• [Task prompt]:
Pull every line with "agent" from the data.

• [Data provided]:

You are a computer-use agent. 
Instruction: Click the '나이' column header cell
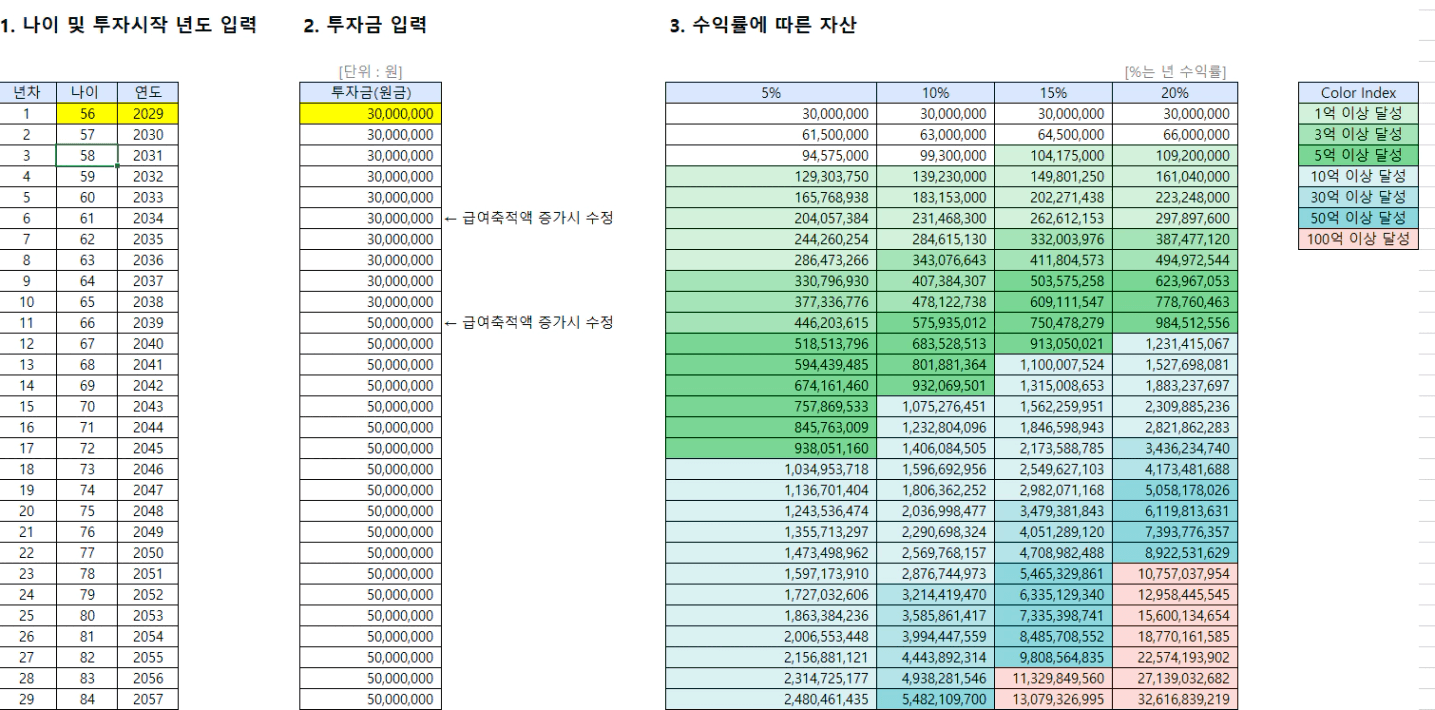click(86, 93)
==
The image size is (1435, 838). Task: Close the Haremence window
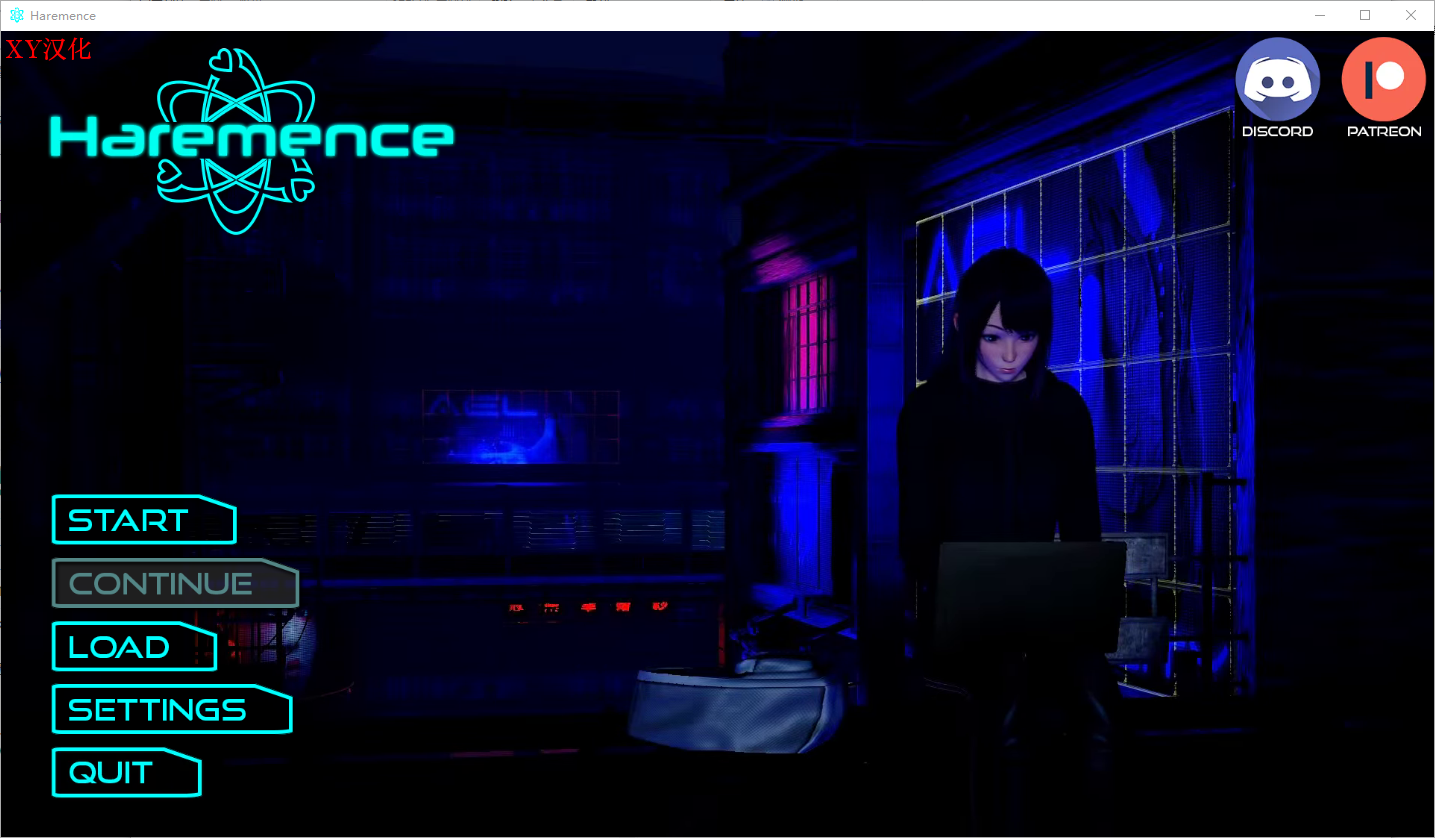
==
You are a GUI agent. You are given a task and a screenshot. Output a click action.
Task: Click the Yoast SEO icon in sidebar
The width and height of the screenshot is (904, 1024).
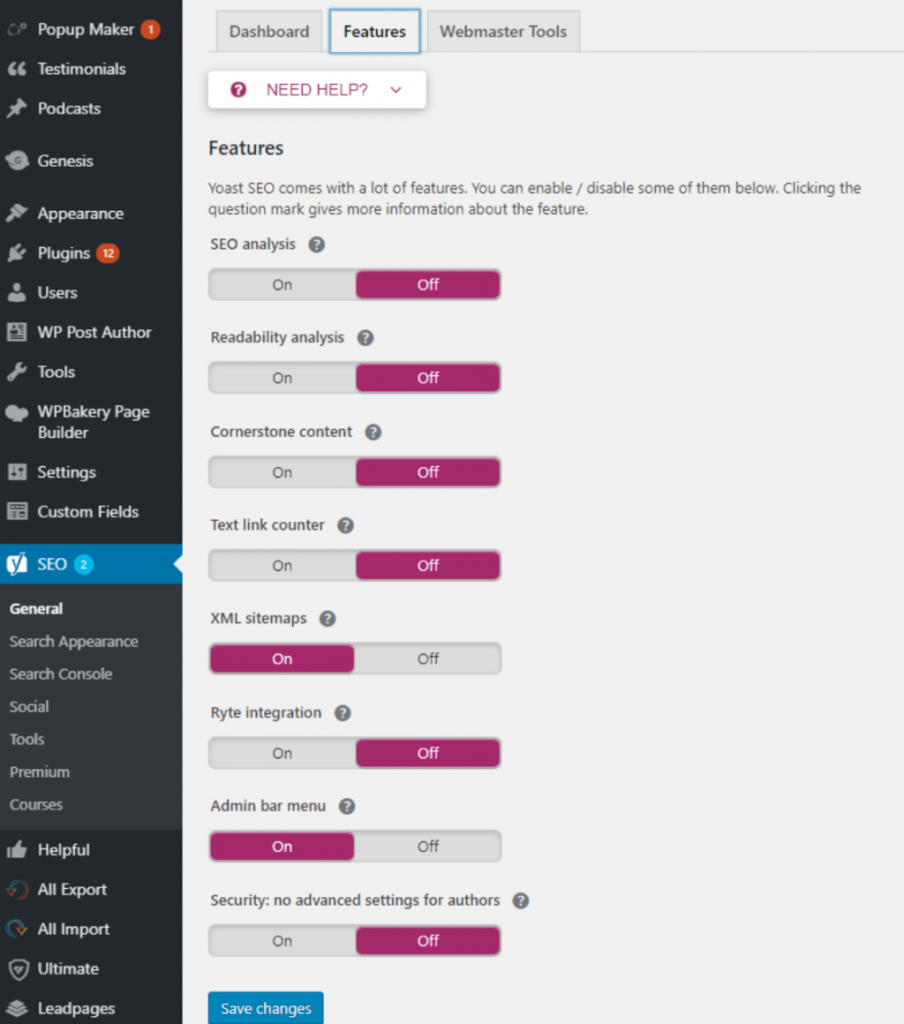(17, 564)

• [Solution below]:
You are a computer-use agent. 
You are a GUI agent. You are given a task and a screenshot. Output a click action.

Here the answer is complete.